Assuming that fundamentals remain the same, Tongjitang’s share price could conservatively appreciate at least 15% per annum over the next three years. In best case scenarios, appreciation could exceed 20% per annum.
Investing in Tongjitang is not without risks:
As stated, Tongjitang relies heavily on its main product. Any change to demand would materially affect results. Xianling Gubao accounts for approximately 65% to 77% of their total revenue. Also, any changes in raw material costs (Barrenwort) used to manufacture Xianling Gubao would also materially affect results. So far, both demand for the product and raw material costs have been relatively stable but that could change in the future.
Any change in Government policies could materially affect Tongjitang. Exclusion of its products from the National Insurance Program, a price control decrease in its selling price or a change in it favorable tax rate could change the high net margins in currently obtains.
Tongjitang’s competitive protection relies on proprietary manufacturing processes, brand name and trade secrets rather than patents. It is therefore subject to some copycat competitors, who try to knock off its main products. However, Tongjitang is a reputable manufacturer of traditional medicines and that is not easy for an inexpensive knock off to compete against. Tongjitang’s products are included in a catalog of medicines that are covered by a national insurance program and have been proven through a clinical trial process.
During the IPO process, Tongjitang identified some accounting weaknesses. This is primarily related to its ability to report in US GAAP. Management has stated that they are correcting the situation but it is something to keep an eye on.

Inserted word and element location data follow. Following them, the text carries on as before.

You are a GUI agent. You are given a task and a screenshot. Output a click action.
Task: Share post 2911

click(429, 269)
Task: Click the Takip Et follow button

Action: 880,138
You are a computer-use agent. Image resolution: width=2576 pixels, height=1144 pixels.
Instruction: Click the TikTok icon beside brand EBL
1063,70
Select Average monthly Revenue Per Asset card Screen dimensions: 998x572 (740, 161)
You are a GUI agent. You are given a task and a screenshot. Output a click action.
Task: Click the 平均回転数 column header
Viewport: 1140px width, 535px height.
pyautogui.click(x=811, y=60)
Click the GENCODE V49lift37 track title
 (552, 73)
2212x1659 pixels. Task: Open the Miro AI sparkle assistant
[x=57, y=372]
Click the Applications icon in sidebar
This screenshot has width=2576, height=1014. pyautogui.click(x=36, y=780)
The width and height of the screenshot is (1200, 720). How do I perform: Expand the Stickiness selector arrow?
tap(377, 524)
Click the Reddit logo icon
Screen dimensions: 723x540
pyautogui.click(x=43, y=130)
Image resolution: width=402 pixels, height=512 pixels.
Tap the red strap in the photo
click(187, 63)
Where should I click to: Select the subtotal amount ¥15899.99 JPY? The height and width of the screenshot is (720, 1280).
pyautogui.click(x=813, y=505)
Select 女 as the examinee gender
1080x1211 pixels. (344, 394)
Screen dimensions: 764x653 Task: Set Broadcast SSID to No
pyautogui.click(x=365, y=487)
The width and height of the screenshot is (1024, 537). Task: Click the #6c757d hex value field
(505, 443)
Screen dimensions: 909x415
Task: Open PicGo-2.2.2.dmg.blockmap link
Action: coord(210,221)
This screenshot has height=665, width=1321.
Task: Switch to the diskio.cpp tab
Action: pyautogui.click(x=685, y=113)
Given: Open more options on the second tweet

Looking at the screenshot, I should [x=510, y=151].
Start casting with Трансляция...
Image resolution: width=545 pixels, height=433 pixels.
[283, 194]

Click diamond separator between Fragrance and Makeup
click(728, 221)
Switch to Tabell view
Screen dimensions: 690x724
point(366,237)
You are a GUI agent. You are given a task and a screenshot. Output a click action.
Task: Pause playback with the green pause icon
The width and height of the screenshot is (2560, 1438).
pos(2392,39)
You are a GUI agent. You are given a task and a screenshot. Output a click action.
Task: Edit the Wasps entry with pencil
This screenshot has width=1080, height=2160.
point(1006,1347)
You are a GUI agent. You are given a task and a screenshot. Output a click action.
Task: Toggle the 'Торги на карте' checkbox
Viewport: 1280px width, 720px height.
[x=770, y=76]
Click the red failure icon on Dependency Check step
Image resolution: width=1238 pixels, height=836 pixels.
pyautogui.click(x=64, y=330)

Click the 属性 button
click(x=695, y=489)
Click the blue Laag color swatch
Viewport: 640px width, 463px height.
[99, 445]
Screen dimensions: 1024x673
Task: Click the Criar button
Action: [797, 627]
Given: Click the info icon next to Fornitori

Despite these risks, Tongjitang’s business has been growing well in the last few years with excellent fundamentals. The aging population and growing middle class are two strong macro trends that are not going to diminish. Also, with a pure China play like Tongjitang, a North American investor will benefit from the expected appreciation of the Chinese Yuan. On top of all this, the Chinese government is making life easy for Tongjitang by including its medicines in the National Insurance program and lowering its tax rate.
Possible catalysts include future quarters that meet or exceed projected growth rate. Tongjitang’s management has stated that it wants to be a leading consolidator in a highly fragmented industry, possibly using its shares as currency. Management therefore is highly motivated to unlock value in their shares. This could come in the form of share buy backs.
The recent buyout offer of $10.20 from two insiders highlights a couple of main points for investors. First, several insiders feel that the current share price is deeply undervalued, which is always encouraging. Second, the offer is contingent on financing, there is no guarantee that the buyout will occur and Tongjitang’s share price could be subject to increased volatility in the next few months.